◆ SELECTED PASSAGE
....
Analysis of Zero-Heavy Data Using a Mixture Model Approach
The problem of high proportion of zeroes has long been an interest in data analysis and modeling, however, there are no unique solutions to this problem. The solution to the individual problem really depends on its particular situation and the design of the experiment. For example, different biological, chemical, or physical processes may follow different distributions and behave differently. Different mechanisms may generate the zeroes and require different modeling approaches. So it would be quite impossible and inflexible to come up with a unique or a general solution.
In this dissertation, I focus on cases where zeroes are produced by mechanisms that create distinct sub-populations of zeroes. The dissertation is motivated from problems of chronic toxicity testing which has a data set that contains a high proportion of zeroes. The analysis of chronic test data is complicated because there are two different sources of zeroes: mortality and non-reproduction in the data. So researchers have to separate zeroes from mortality and fecundity. The use of mixture model approach which combines the two mechanisms to model the data here is appropriate because it can incorporate the mortality kind of extra zeroes.
A zero inflated Poisson (ZIP) model is used for modeling the fecundity in Ceriodaphnia dubia toxicity test. A generalized estimating equation (GEE) based ZIP model is developed to handle longitudinal data with zeroes due to mortality. A joint estimate of inhibition concentration (ICx) is also developed as potency estimation based on the mixture model approach. It is found that the ZIP model would perform better than the regular Poisson model if the mortality is high. This kind of toxicity testing also involves longitudinal data where the same subject is measured for a period of seven days. The GEE model allows the flexibility to incorporate the extra zeroes and a correlation structure among the repeated measures. The problem of zero-heavy data also exists in environmental studies in which the growth or reproduction rates of multi-species are measured. This gives rise to multivariate data. Since the inter-relationships between different species are imbedded in the correlation structure, the study of the information in the correlation of the variables, which is often accessed through principal component analysis, is one of the major interests in multi-variate data. In the case where mortality influences the variables of interests, but mortality is not the subject of interests, the use of the mixture approach can be applied to recover the information of the correlation structure. In order to investigate the effect of zeroes on multi-variate data, simulation studies on principal component analysis are performed. A method that recovers the information of the correlation structure is also presented.
....
◆ WHAT THE TASK REQUIRES
Please render this sentence from the passage on zero-heavy data in Spanish: "The analysis of chronic test data is complicated because there are two different sources of zeroes: mortality and non-reproduction in the data."
....
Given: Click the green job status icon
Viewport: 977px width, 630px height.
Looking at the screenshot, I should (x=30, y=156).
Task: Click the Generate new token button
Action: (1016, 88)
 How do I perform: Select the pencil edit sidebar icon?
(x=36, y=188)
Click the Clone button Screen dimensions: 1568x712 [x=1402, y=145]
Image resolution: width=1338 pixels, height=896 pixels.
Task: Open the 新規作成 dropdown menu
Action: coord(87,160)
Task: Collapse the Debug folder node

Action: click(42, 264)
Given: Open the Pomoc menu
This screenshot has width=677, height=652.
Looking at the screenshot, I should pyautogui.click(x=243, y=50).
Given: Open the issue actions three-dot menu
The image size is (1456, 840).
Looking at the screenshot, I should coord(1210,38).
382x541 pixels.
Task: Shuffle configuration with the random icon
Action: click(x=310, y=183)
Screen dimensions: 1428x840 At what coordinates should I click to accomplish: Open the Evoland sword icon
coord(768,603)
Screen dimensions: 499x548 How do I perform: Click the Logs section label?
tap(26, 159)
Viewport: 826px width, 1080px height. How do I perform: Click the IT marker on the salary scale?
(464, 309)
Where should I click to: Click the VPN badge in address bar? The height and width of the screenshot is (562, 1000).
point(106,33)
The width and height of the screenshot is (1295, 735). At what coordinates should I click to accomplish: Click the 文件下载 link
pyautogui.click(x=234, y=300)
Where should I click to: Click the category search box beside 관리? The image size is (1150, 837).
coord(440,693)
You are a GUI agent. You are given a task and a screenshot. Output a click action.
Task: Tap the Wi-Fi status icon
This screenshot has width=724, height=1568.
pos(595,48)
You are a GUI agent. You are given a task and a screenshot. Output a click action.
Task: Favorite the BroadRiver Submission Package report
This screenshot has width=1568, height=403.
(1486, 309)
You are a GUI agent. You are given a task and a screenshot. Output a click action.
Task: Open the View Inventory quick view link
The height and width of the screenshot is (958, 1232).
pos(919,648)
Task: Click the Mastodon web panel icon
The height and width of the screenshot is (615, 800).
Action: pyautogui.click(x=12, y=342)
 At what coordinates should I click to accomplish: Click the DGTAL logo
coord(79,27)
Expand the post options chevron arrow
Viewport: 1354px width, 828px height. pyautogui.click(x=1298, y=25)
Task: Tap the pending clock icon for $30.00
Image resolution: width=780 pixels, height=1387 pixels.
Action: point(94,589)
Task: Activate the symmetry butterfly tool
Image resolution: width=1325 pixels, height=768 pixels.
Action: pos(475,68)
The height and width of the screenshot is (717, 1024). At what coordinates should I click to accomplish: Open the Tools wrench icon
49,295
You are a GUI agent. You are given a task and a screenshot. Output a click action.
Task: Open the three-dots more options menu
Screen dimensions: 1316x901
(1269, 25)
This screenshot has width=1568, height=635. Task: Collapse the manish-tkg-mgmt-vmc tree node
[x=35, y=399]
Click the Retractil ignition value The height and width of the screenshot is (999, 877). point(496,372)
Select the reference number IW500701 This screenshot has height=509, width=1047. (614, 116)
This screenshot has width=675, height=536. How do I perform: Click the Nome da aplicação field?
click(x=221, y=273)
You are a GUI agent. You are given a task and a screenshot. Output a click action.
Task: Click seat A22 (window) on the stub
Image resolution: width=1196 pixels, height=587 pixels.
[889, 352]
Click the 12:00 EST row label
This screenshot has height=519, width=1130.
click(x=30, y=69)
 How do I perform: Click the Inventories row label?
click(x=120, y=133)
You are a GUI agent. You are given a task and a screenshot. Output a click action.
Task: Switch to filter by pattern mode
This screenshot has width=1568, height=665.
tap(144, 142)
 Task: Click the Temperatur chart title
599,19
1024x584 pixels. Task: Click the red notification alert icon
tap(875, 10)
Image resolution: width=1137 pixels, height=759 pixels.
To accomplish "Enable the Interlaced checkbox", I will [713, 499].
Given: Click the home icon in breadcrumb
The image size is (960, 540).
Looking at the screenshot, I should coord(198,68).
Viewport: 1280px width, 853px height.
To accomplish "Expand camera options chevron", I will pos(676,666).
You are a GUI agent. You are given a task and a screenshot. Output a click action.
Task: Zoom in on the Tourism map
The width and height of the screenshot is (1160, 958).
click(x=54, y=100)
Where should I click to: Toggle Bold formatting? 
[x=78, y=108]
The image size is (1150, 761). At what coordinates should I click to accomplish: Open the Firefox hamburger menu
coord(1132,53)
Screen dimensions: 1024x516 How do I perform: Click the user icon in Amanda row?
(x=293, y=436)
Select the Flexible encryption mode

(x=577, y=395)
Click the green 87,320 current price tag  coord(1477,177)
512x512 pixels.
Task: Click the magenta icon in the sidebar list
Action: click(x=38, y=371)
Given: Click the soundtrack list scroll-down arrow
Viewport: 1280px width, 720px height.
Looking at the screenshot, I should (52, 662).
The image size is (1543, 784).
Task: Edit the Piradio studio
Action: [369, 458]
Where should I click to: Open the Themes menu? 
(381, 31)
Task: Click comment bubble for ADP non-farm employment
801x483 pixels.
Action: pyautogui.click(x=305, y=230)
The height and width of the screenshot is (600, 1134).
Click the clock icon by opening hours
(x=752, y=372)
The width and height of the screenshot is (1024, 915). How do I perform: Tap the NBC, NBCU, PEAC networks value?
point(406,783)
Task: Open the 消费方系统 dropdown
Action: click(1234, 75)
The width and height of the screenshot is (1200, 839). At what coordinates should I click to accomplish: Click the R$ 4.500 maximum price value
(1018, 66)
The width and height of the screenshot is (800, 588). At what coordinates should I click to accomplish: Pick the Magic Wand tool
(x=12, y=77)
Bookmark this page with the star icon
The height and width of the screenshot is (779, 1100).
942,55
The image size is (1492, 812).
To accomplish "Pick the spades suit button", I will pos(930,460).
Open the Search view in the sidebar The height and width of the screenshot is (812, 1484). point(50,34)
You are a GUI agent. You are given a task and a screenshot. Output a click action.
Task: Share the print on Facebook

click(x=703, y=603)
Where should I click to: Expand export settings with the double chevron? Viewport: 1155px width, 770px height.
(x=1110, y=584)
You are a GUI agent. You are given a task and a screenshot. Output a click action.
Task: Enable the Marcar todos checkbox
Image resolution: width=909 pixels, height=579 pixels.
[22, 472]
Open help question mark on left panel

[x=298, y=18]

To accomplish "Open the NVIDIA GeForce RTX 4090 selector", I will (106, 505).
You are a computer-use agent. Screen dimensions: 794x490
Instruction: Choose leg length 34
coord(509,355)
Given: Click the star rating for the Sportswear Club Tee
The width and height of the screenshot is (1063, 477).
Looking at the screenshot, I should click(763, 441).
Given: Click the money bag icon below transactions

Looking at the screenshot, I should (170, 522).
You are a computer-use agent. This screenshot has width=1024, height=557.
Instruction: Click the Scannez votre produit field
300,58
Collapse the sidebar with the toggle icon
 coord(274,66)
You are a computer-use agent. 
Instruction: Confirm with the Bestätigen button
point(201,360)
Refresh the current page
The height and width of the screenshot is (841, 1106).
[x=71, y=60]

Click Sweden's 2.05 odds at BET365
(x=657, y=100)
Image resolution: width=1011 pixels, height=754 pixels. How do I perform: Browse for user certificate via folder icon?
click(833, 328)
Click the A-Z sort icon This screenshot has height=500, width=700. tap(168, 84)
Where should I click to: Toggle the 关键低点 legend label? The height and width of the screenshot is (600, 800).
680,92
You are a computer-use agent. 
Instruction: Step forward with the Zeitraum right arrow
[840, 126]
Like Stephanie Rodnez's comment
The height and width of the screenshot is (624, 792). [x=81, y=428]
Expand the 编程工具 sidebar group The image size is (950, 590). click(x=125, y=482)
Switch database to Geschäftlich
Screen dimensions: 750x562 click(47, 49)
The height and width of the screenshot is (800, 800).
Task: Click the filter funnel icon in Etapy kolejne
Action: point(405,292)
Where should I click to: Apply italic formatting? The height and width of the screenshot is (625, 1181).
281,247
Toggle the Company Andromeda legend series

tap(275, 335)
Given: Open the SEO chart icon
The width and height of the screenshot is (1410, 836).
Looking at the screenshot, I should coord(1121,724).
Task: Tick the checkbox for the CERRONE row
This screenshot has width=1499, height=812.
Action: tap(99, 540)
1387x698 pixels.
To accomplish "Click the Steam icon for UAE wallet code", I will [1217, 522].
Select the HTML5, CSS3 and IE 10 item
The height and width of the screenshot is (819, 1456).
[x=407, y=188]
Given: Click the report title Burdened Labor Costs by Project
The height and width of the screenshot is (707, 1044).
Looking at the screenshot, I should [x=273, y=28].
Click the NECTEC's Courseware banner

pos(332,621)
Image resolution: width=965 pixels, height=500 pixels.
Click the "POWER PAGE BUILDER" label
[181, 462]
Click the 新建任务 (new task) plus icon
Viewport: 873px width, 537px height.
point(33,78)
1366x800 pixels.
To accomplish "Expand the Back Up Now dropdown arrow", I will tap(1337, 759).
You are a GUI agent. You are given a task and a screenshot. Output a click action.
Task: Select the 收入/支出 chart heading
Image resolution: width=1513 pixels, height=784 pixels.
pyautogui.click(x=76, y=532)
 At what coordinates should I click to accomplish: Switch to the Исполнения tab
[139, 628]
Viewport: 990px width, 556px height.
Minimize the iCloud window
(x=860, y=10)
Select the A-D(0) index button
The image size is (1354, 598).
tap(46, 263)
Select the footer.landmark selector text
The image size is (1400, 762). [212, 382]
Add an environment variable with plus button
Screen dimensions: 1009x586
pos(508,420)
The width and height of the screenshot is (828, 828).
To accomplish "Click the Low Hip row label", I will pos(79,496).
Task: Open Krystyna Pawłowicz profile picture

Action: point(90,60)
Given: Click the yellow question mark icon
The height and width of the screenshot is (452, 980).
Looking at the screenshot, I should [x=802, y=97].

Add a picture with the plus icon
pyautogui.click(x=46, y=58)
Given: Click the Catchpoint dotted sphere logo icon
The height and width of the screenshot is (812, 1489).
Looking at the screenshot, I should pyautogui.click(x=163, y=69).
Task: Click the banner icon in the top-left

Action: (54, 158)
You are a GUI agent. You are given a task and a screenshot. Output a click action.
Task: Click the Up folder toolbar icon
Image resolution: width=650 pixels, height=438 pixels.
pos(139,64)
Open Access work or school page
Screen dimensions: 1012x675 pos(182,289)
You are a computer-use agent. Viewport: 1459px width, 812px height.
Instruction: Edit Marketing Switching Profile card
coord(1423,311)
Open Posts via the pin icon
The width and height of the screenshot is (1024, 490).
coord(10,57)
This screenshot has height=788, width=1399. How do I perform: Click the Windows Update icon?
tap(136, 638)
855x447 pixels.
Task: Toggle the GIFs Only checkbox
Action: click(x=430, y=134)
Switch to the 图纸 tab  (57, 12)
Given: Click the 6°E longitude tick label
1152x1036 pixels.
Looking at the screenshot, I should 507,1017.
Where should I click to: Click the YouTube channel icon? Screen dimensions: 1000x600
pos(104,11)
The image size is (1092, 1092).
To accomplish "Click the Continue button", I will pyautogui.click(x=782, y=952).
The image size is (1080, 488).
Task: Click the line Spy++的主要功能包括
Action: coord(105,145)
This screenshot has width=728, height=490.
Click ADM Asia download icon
....
◆ COMPLETED EXERCISE
El análisis de los datos de pruebas crónicas es complicado porque hay dos fuentes diferentes de ceros: la mortalidad y la no reproducción en los datos.